Oregon Group Seeks To Ban Bottled Water Plant

Opponents of a proposed bottled water plant in Oregon hope to stop the project at the ballot box.

Opponents of a proposed bottled water plant in Oregon hope to stop the project at the ballot box.

Nestlé, the nation's largest bottled water seller, for years sought access to a state-owned spring near the Columbia River and planned to build a bottling plant in nearby Cascade Locks.

The proposal secured approval from both state wildlife authorities and local officials, but some critics decided to take a different approach when letters and hunger strikes proved ineffective.

This month, a group called Local Water Alliance filed a ballot initiative to ban commercial bottled water operations of more than 1,000 gallons per day in Hood River County.

Organizers need signatures from 664 county residents to put the question to voters. If the referendum reaches the ballot and is ultimately approved, they say it would be the first such measure in the nation and could serve as a catalyst for other communities.

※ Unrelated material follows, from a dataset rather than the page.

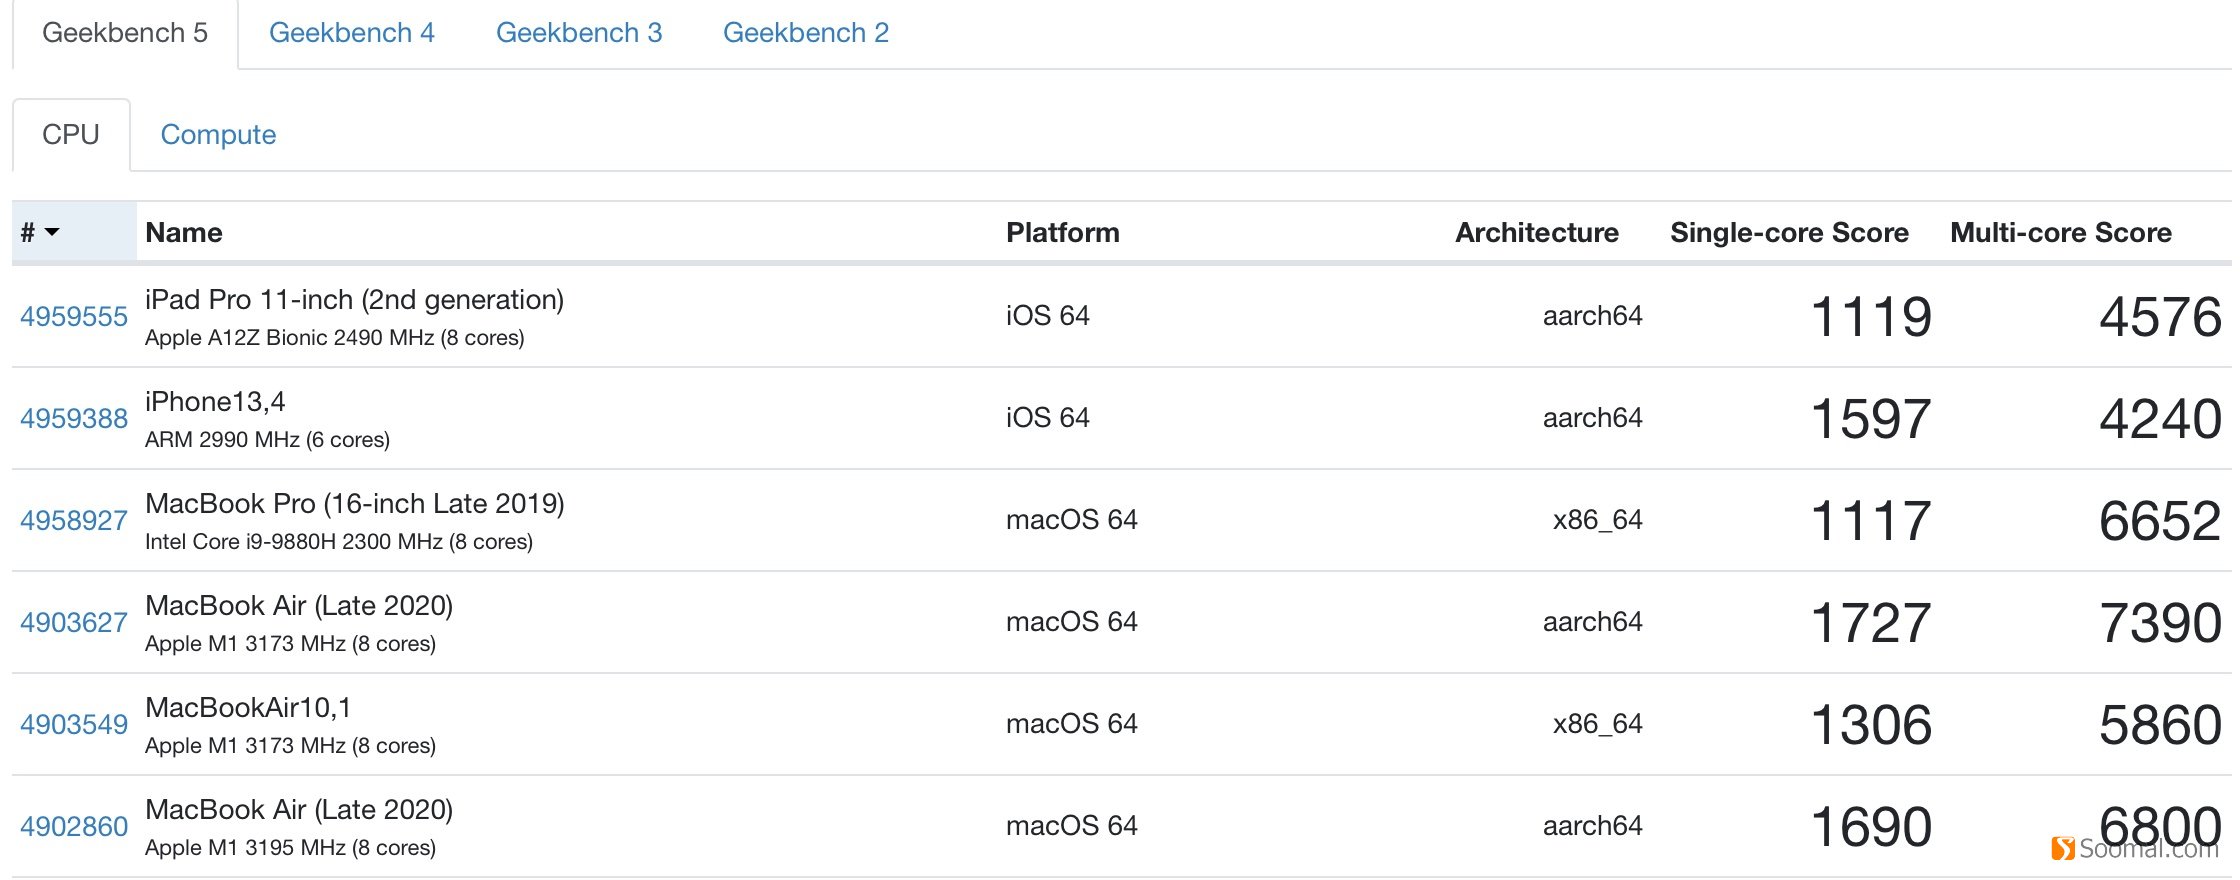Click the Architecture column header
This screenshot has width=2240, height=880.
[1536, 233]
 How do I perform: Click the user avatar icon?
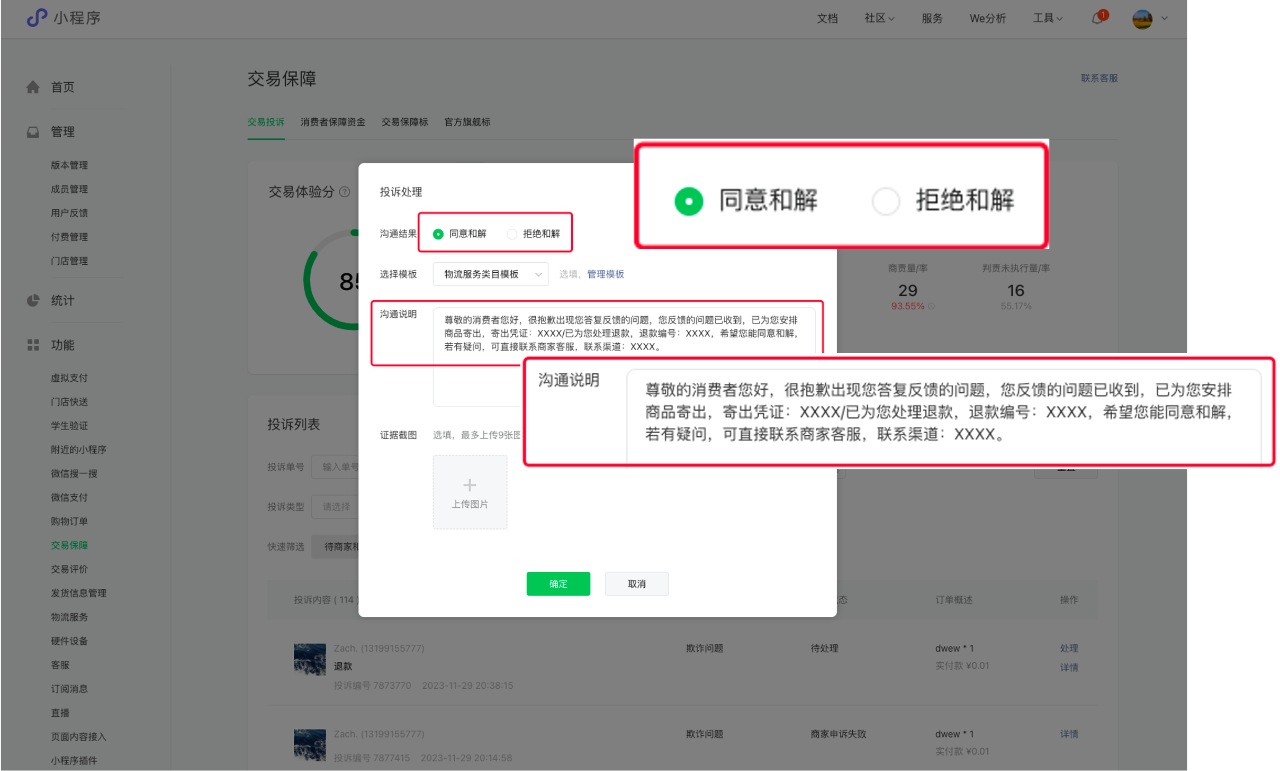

“When your county is facing record drought conditions, the idea of sending millions of gallons of water a year out of the county in mountains of plastic piled on the back of trucks seems particularly irresponsible,” said Ed del Val, the group's president.

The signature threshold, however, isn't the only hurdle facing the group. Cascade Locks only makes up a small fraction of the county, and voters in the area could be keen to add jobs in a community with nearly 20 percent unemployment.

"This is an economic development question," said Cascade Locks City Manager Gordon Zimmerman. "We could use the jobs, the increased tax base and the utility revenues."

The Nestlé project still needs approval from state water officials; a preliminary decision from that agency is expected soon.

The referendum effort follows protests of Nestlé’s Sacramento bottling plant earlier this year as California faces an unprecedented drought.